Last Fall, Joe Belfiore, Corporate Vice President in Microsoft’s Operating Systems Group came back to Redmond after nearly a year of sabbatical leave. Until now, the exec had stayed very quiet and didn’t talk publicly except for a single tweet published back in November. Yesterday though, Belfiore finally made his public comeback just as Microsoft started rolling out the Windows 10 Creators Update. The exec gave an interview to Mashable and also started tweeting again:

In the interview, the former Windows Phone evangelist reveals that it was a “great experience” to travel the world with his family for almost a year. “I came back with a new perspective on the broad audience Microsoft serves,” he explained, and the experience also gave Belfiore unique look on how Microsoft evolved during his absence. “The improved collaboration and customer focus has been really refreshing,” he noted.

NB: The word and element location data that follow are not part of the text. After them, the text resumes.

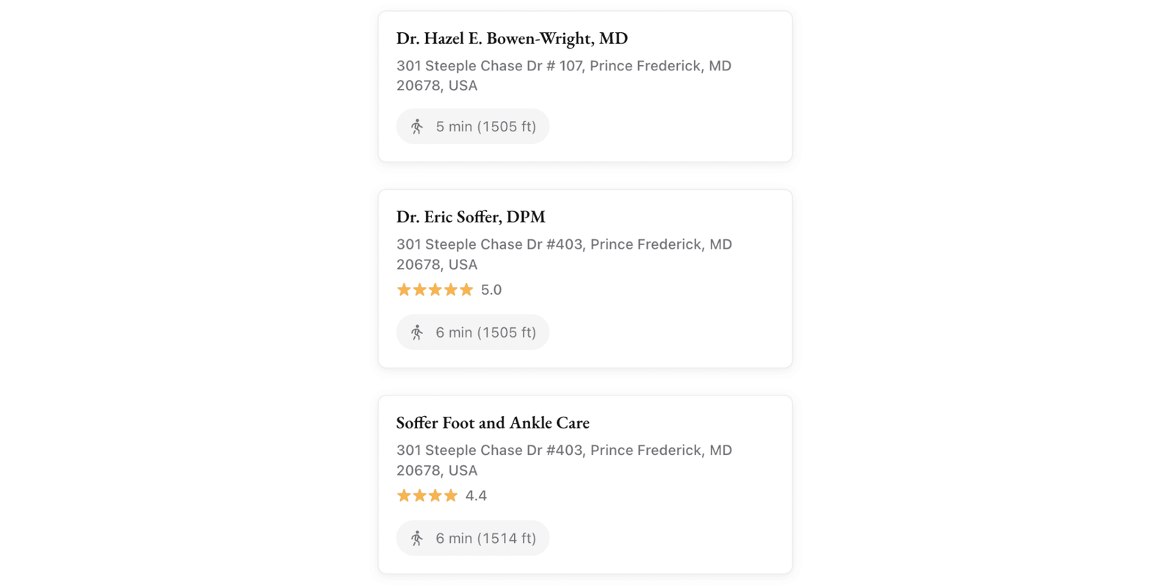Click walking icon in Soffer Foot and Ankle card
The image size is (1175, 587).
pos(417,539)
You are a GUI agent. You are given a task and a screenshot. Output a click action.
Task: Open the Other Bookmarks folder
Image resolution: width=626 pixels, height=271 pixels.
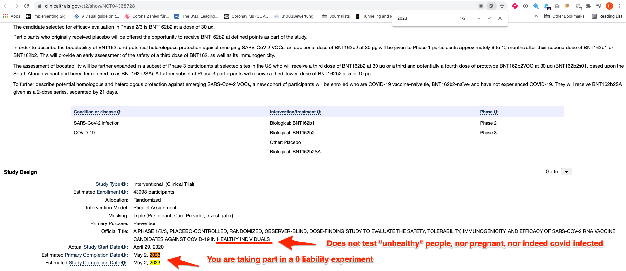564,16
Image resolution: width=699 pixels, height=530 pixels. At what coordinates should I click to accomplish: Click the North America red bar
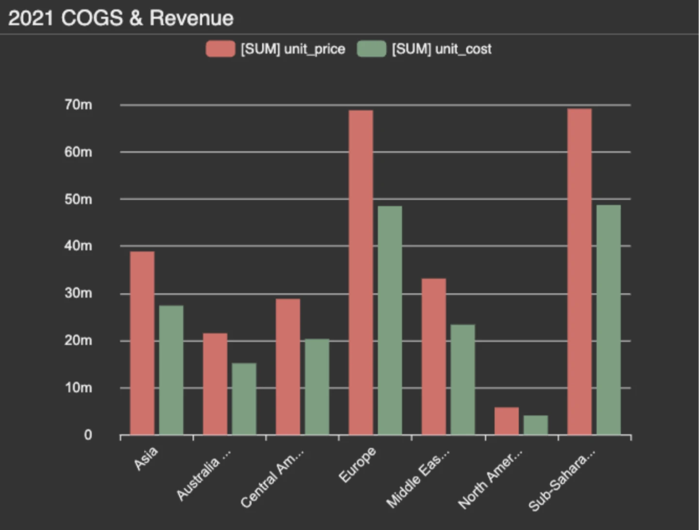[x=507, y=421]
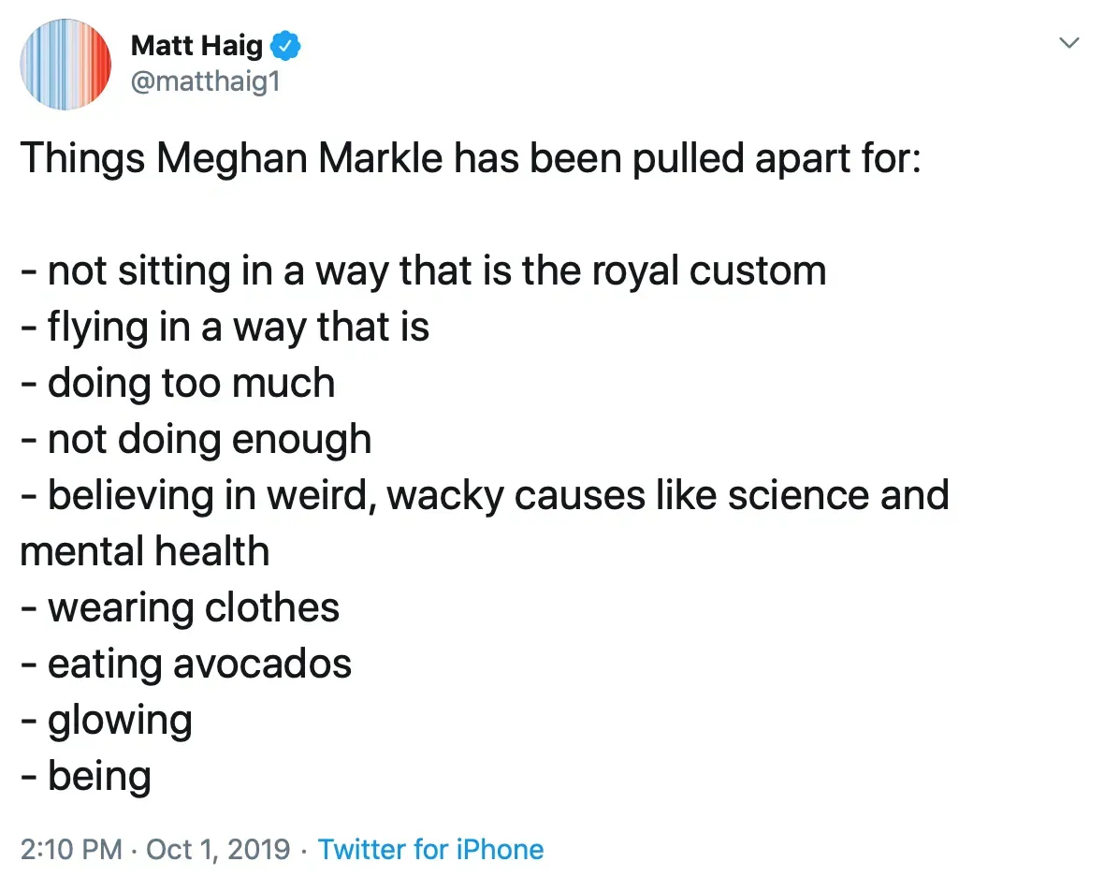Click the "doing too much" line
1104x891 pixels.
178,384
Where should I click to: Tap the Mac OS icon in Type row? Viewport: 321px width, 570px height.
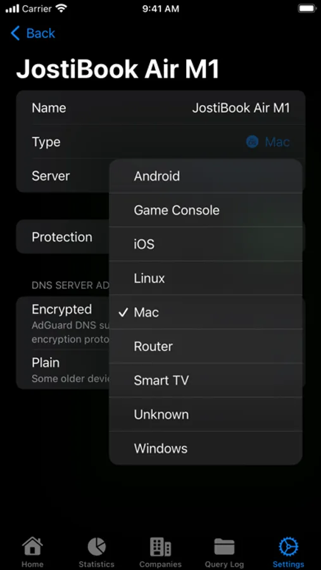[252, 142]
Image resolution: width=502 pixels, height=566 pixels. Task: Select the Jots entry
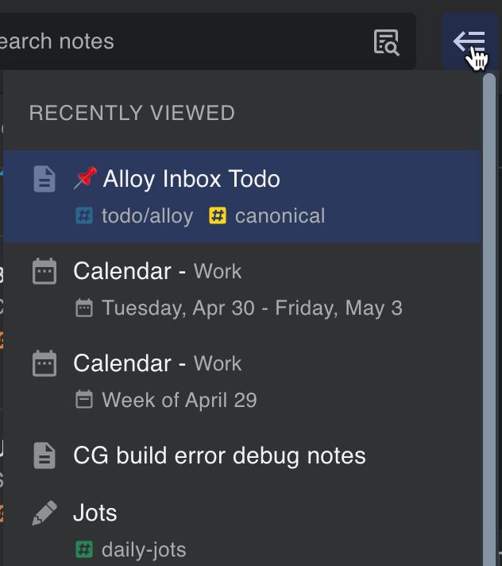[241, 531]
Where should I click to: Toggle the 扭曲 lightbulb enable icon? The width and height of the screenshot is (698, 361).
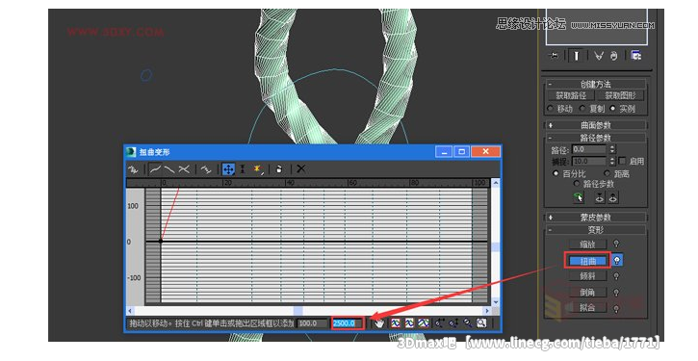[617, 260]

Belfiore addressed the state of Microsoft Edge in the interview, which is one of the projects that he worked on over the past few years. While Microsoft has improved Edge significantly with the Creators Update, Belfiore acknowledged that “in the browser scheme of things, we have room to grow.” However, the exec revealed that Microsoft has no plans to port Edge on other mobile platforms for now. “We want to put customers first and it’s not something we have plans for” he explained. “We’ll put investment where there are high value experiences.”

Moreover, Belfiore shared that ditching the Internet Explorer brand after so many years was the right thing to do for Microsoft. “We’re not second-guessing that. It takes educating people, but I feel righteous about it,” he said, adding that Microsoft was “playing a long game” against its competitors.

Other highlights of the interview include Belfiore’s new role as the education advocate in the Windows team. This isn’t officially reflected in his job title, but Belfiore is now in charge of improving Microsoft’s education efforts, in a context where Chromebooks are increasingly challenging Windows PCs. “We have made giant progress in Windows 10 on Creators Update,” said Belfiore, noting that the OS now “takes less memory and hard drive space, which lets the price of devices come down.”

However, the exec didn’t address the recent rumours about Windows 10 Cloud, which could be Microsoft’s most serious response to Chromebooks. As Microsoft is rumoured to hold an early May event in addition to the Build 2017 developer conference, we’re also wondering if we’ll soon see Belfiore back on stage. The exec is a great presenter and used to be recognised as the face of Windows Phone back in the day, so we definitely hope to see him more in the coming weeks.